On the basis of the Bayesian decision theory, an ideal classifier makes a final decision by calculating the expected risk of each sample classification and predicts the label that achieves the minimum expected risk:

\underset{p}{\arg \min} R (p | x) = \underset{p}{\arg \min} E [ϒ]

(4)

For a sample

x^{(i)}

and its corresponding label

y^{(i)}

, the empirical risk can be expressed as:

{\overset{\land}{R}}_{l} = E [l] = l (y^{(i)}, \overset{\land}{y^{(i)}}, ϒ)

(5)

where

l (\cdot)

represents a loss function, such as mean square error (MSE) or the cross-entropy loss function, and N is the total number of data samples.

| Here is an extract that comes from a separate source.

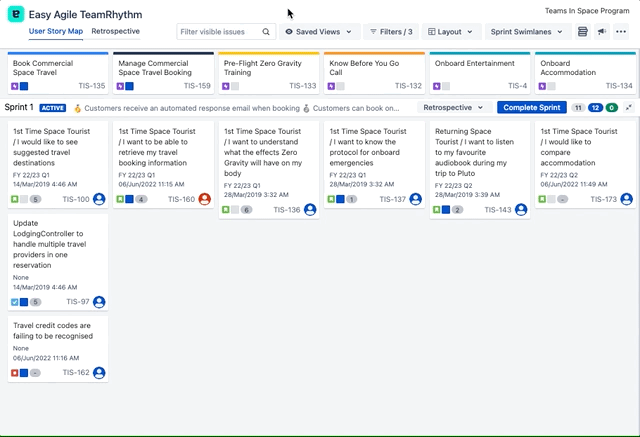The height and width of the screenshot is (437, 640).
Task: Click the blue priority square on TIS-159
Action: pyautogui.click(x=130, y=86)
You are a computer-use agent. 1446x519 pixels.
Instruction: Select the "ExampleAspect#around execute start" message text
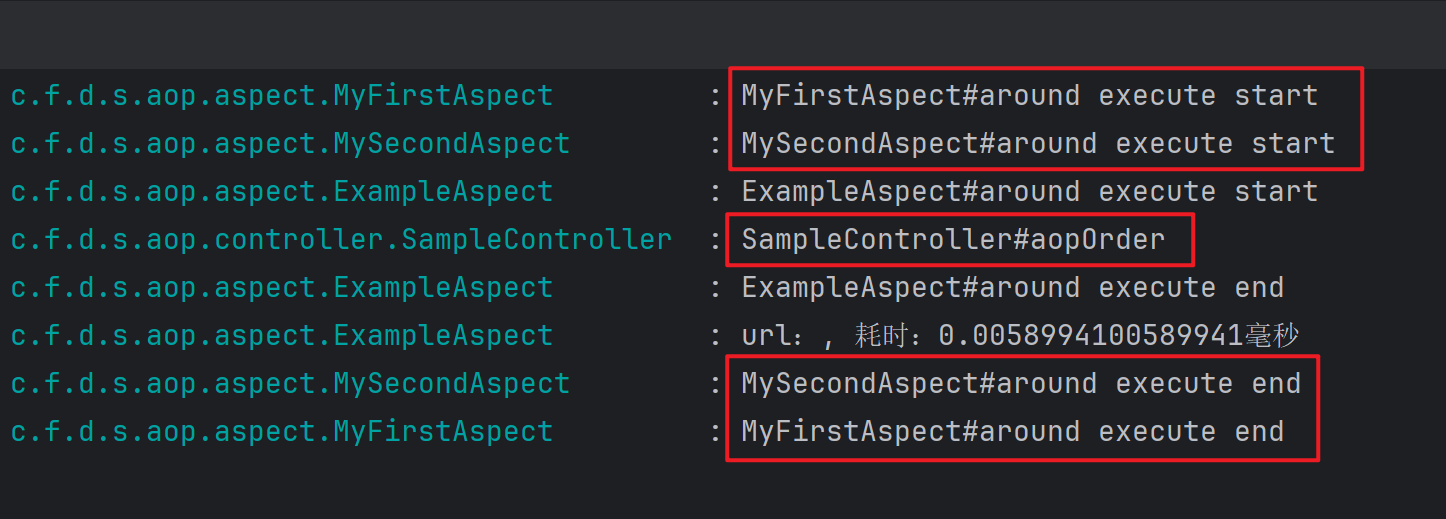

As described in Section 3, the goal of cost-sensitive learning is to minimize the overall cost of the training dataset (e.g., the Bayesian conditional risk). The misclassification cost can be regarded as a penalty factor introduced during the classifier training process (or in some cases in the forecasting step) to improve the importance of classes that are difficult to classify (such as the spam class). By imposing larger penalties for errors on a given class, we force the classifier training process (intended to minimize overall cost) to focus on instances from the given distribution.

In this study, we use cost-sensitive modified cross entropy as the loss function during classifier training. This paper mainly focuses on spam detection, and therefore we pay more attention to the spam class than to the non-spam class. Thus,

ϒ (p, q)

should be larger than

ϒ (q, p)

, forcing the error classification cost for spam samples to be higher. The overall error of the cost-sensitive DNN can be formulized as follows:

l o s s = - \frac{1}{N} \sum_{n = 1}^{N} [y_{n} * \log (P (y = j | x, θ) * ϒ (p, q)) + (1 - y_{n}) * \log (1 - P (y = j | x, θ) * ϒ (q, p))]

(6)

The backpropagation algorithm is the most common method for optimizing the DNN parameters and is essentially a gradient descent function. We optimize the loss minimization and parameters through backpropagation using the minibatch stochastic gradient descent method. Jiang et al. [46] reported that introducing costs into cross-entropy (CE) losses affects the output but does not change the gradient formulas.

4. Experiments

This paper focuses mainly on the performance of heterogeneous stacking-based ensemble learning methods in imbalanced data problems of spam detection on social networks. For comparison purposes, we perform extensive experiments on a real dataset and conduct performance comparisons between other algorithms used in social network spam detection and our proposed algorithm. Therefore, in this section, we first describe the dataset in detail. Section 4.2 describes the metrics used to assess the results, and we report the experimental design in Section 4.3. Section 4.4 provides a discussion of the experimental results.

4.1. Experimental Dataset

These experiments were conducted using the dataset collected by Chen et al. [47], which contains 600 million tweets of which 6.5 million are malicious tweets. This dataset was made available to other researchers studying spam detection. In the dataset, tweets containing malicious URLs were defined as twitter spam.

Each tweet in the dataset is represented as a feature vector that contains user-based features and tweet-based features. The 12 lightweight statistical features that can be extracted directly from tweets are shown in Table 2. Among them, the first six features are user-based features, and the remainder are tweet-based features.

4.2. Evaluation Metrics

The most common metrics used to measure classification performances are accuracy, precision, recall, and the F1-score. In class imbalance problems, because the accuracy rate does not reflect the overall situation, we employ the true positive rate (TPR), false positive rate (FPR), precision, F1-score, and G-mean to measure the performance of the proposed spam detection method. We apply a confusion matrix to calculate these indicators.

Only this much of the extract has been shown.